I don't think using the most recent config is right. We started with that
in an early prototype, but quickly realized that doesn't work. For
BoringSSL's API, when we make a config set, we just let you mark which
configs are to be sent as retry configs and which aren't. I don't think you
need a callback.

First, consider a service backed by multiple servers, as in most large
deployments. It is impossible to atomically deploy something across all
servers concurrently, but you also need to rotate keys, so your deployment
model needs to take all this into account. You'll need to satisfy the

- New ECHConfigs, when they're generated, do not end up in DNS until all
[or almost all] your servers support it
- DNS caches should be assumed stale, so servers also need to support the
last few generations of keys
- The recovery flow makes a new connection, so it may hit a new server.
Thus retry configs should also be ones that are expected to be supported by
all servers

Put all this together and you get something of this rough shape:

- Servers keep a window of N configs. The most recent or so is in the
process of being rolled out and may not be available on all its peers yet.
Then there's one config that the server believes is rolled out to all its
peers. *That* one should be the retry config. Then it also retains N-2 or
so configs past that to deal with stale caches.

- Periodically, some provisioning process generates a new ECHConfig,
prepends it to this list, retires the oldest one, and deploys the new
window to all servers. The new config is *not* put in DNS yet because not
all servers have it.

- Once the new config is sufficiently rolled out, put the new config in
DNS, replacing the previous config.
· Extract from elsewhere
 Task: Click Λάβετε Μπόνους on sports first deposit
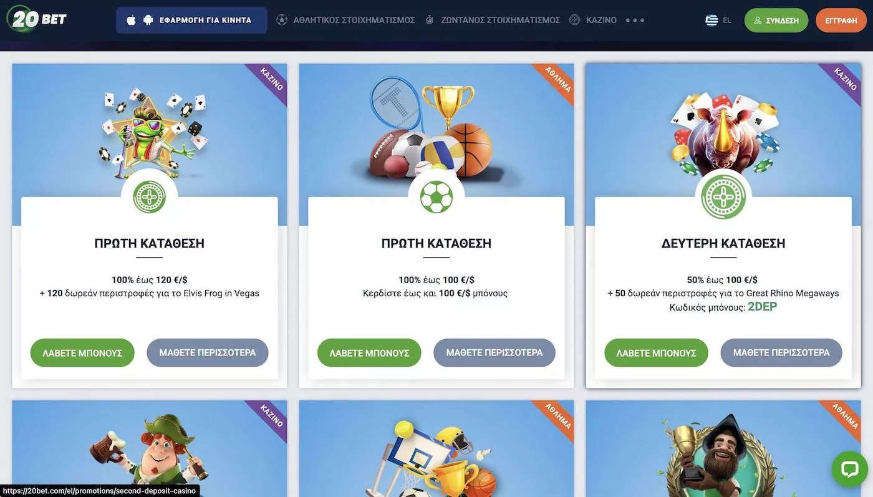coord(369,353)
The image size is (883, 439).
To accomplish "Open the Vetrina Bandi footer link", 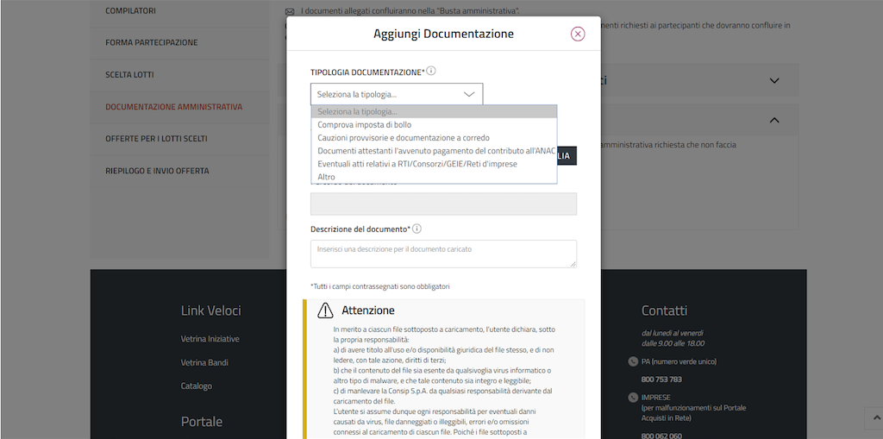I will tap(204, 362).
Possibly also do a round of rollout to
all the servers to tell them they can bump the retry config forward by one
generation, though the generation before that should also work fine
provided N is large enough.

Second, there may be more than one retry config, hence why it's an
ECHConfigList. ECH's extensibility model is that the server presents
multiple ECHConfigs and the client picks one. Suppose an ECH server
supports both P-256 and X25519 KEMs. It would then provision pairs of
(P-256, X25519) configs every time it rotates. So while I said N configs
above, it's really N pairs (or more depending on what your generation size
is). The thing that goes in DNS and retry configs is one full generation of
configs. That means your API should be able to express that.
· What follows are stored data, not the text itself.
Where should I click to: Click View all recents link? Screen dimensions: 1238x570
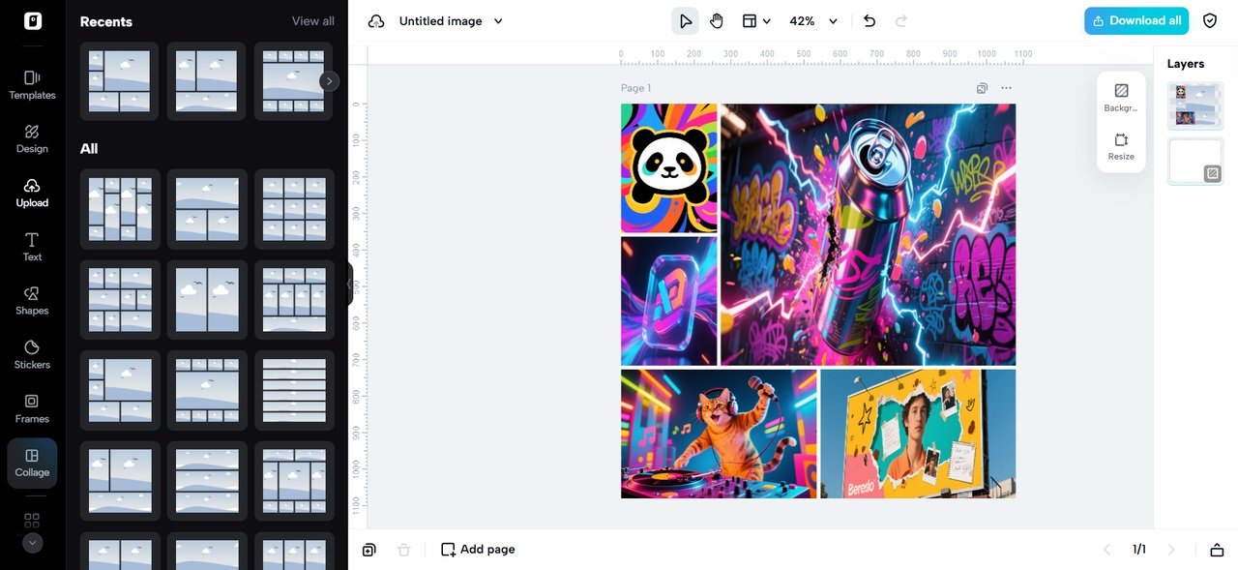312,21
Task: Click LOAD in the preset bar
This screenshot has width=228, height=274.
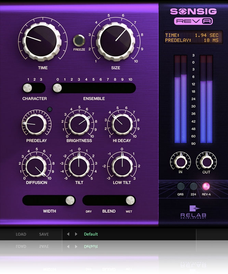Action: tap(21, 234)
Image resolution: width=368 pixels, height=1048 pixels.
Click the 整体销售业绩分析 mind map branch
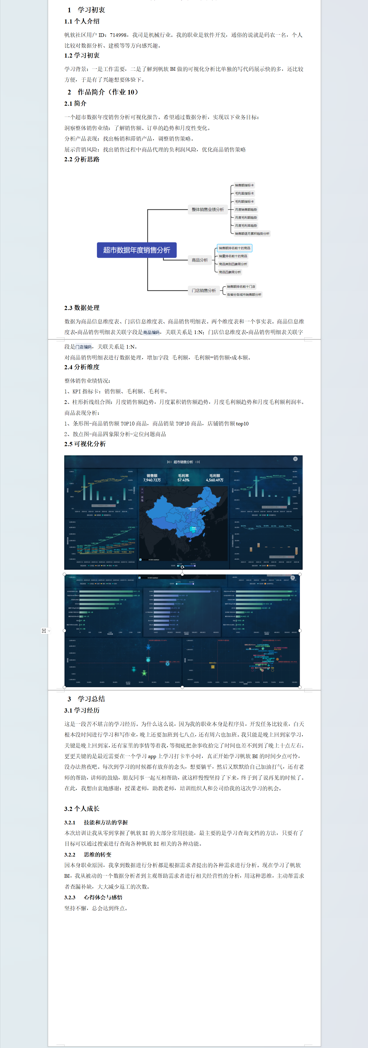(x=207, y=210)
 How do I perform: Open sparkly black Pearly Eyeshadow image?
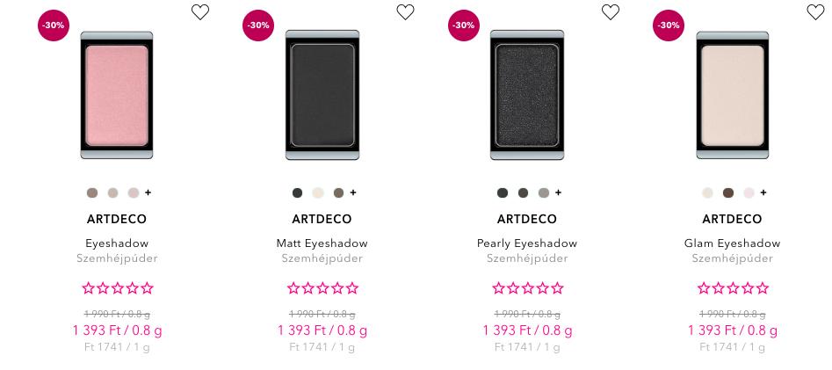point(527,95)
Put another way: the retry config should be the answer to "what would I, an
individual server instance, want to put in DNS, as of the information I
have right now?" Having a simple boolean associated with each config
suffices to let the caller control this, which is what we've done. (Though
looking back, I see we didn't document the details here as well as I
thought we had. I'll see about fixing that...)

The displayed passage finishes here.